The government has made a myriad of changes to federal tax laws, but for about 44 million Americans with student loans, it is the changes that took effect on January 1, 2018, that matter the most. As things stand, it is now much easier for those who are eligible to discharge their student loans.

Death and Permanent Disability Student Loan Discharges No Longer Taxable

Thanks to new government policy, student debt discharged due to total and permanent disability or death is no longer considered income and therefore not taxable.

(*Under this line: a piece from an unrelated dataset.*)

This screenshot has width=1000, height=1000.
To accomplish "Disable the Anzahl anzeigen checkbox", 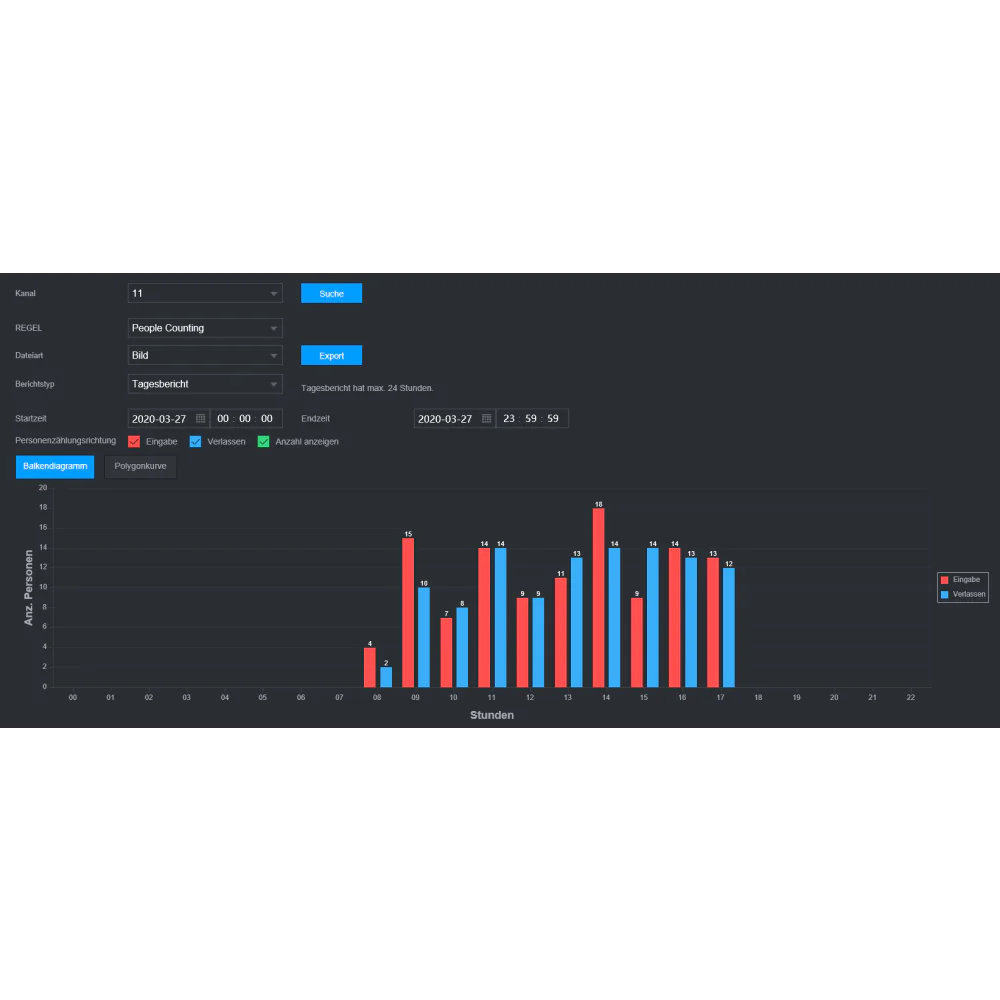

While this is definitely good news, it is important to note that this law is not retroactive and those who were awarded total and permanent disability student loan discharge in 2017 or earlier will still have to pay those taxes. This law only covers those who get awarded this discharge as of January 1, 2018, to December 31, 2025 (that is when the bill expires although Congress can renew it if they see fit).

Why are These Changes Important?

Those who are not very familiar with loan discharge may not realize or even appreciate just how important these changes are to people with student loans. Before these changes were made, one of the biggest hurdles to anyone wishing to get their loan discharged, even for legitimate reasons, was the fact that the discharge came with a hefty tax burden.

So much so that a vast majority of people opted to stay away from seeking their student loan discharge despite being eligible for the same. Under these new changes, that tax burden is now gone, and more people who are eligible and deserving can now seek student loan discharge.

What are the Benefits of the New Tax Law Changes to “Total & Permanent Disability Discharge?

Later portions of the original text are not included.